Marc est surpris. Les revenus d’un chirurgien ne suffisent pas pour s’offrir un logement dont le prix avoisine les dix millions d’euros.
- Vous en êtes sûre ?
- Oui, absolument.
Après quelques secondes de réflexion, il poursuit l’interrogatoire.
- Lorsque vous êtes arrivée ce matin, pourquoi vous rendre directement à l’étage ?
- J’ai vu de la lumière. À cette heure-là, mon employeur est déjà parti. Alors, je suis montée afin d’éteindre. C’est là que je l’ai vu. Oh mon dieu, le pauvre homme ! J’ai prévenu la police immédiatement.
- Avez-vous remarqué quelque chose d’inhabituel dans le comportement de monsieur Dumon ces derniers temps ? Est-ce que quelque chose a été volé ?

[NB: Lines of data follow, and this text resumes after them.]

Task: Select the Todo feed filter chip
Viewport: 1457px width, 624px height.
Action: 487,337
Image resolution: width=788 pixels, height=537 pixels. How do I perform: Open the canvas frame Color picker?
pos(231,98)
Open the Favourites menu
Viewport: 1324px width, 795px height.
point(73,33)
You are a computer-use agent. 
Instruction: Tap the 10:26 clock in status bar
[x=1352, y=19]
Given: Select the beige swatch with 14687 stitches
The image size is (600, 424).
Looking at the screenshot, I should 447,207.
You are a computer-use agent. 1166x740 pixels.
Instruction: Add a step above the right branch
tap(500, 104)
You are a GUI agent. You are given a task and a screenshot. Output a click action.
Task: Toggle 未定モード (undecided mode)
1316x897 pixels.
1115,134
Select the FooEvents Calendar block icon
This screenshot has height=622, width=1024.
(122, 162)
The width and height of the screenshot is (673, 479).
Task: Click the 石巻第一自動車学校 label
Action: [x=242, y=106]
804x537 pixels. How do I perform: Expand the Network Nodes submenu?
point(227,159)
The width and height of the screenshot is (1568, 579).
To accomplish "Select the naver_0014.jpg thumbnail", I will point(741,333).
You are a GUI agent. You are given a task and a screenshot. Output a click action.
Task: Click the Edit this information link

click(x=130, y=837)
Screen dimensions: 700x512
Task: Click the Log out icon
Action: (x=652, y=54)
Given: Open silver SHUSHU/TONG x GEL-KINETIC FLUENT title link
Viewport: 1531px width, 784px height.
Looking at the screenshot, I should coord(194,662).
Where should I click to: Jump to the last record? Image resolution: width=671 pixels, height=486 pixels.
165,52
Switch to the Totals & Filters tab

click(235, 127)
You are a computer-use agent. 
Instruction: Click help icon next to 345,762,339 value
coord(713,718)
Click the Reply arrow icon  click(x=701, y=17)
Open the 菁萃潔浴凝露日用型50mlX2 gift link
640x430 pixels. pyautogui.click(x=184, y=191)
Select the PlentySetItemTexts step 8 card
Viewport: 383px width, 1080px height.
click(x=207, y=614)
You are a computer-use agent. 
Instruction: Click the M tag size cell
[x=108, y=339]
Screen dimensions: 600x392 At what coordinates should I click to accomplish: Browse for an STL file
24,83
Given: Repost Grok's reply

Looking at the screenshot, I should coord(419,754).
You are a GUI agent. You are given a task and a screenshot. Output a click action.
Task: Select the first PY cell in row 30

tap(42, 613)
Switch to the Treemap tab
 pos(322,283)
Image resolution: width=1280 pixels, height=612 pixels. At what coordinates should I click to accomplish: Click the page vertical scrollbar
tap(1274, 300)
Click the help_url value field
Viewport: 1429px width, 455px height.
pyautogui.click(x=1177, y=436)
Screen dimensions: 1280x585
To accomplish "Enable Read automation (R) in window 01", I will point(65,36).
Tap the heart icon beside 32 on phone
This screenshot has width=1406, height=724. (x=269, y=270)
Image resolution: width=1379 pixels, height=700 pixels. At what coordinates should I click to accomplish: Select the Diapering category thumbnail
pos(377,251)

- À vrai dire, je le croise rarement. Comme je viens de le dire, mon employeur n’est déjà plus chez lui à 6 h 30. Choquée de le voir accroché à la poutre, je n’ai absolument pas prêté attention aux objets de valeur. Je suis allée dehors et j’ai guetté l’arrivée des policiers. Je ne voulais pas rester seule dans la maison…
Marc souhaite vivement que la femme de ménage retourne dans le bureau afin d’en vérifier le contenu. Il réfléchit un instant à la formulation afin qu’elle accepte sa demande sans paniquer. Il la regarde droit dans les yeux et lui reprend la main.
- Maria, j’ai besoin de vous. Il est important de savoir si un élément a disparu. Pour l’instant, nous allons nous concentrer sur le bureau. Le sol est jonché de livres et de bibelots. Visiblement, quelqu’un cherchait quelque chose, je veux savoir de quoi il s’agit.
- Je ne comprends pas. Vous pensez que monsieur Dumon a été assassiné ?
- C’est une hypothèse. Vous constituez une aide précieuse dans cette affaire. Vous seule connaissez les lieux. J’ai besoin de vous, Maria.
La femme hoche la tête et se lève lentement. Elle donne l’impression de vouloir retarder la montée des marches. C’est alors que Marc comprend.
- Rassurez-vous Maria, le corps n’est plus présent.
Il devine le soulagement de son unique témoin. Marc précède la femme de ménage car il préfère entrer le premier dans le bureau. Jules prend des clichés et cesse immédiatement son activité lorsqu’il aperçoit Maria. Le but est d’éviter la distraction de la seule personne en mesure de les aider. Elle observe la pièce tout en regardant régulièrement la poutre à laquelle était suspendu le corps.
- Prenez votre temps. Chaque détail a son importance.
- D’accord. Je n’avais pas remarqué ce capharnaüm ce matin.
Les deux hommes observent en silence. Maria scrute les objets à terre et semble les disposer mentalement à leur place d’origine. Elle s’approche du bureau de façon délicate, de manière à ne pas endommager la scène du crime présumé.
- Le tiroir ! Il est ouvert !
Marc s’approche et constate la même chose.
- Effectivement. Notre « voleur » a fouillé à l’intérieur et ne l’a pas refermé.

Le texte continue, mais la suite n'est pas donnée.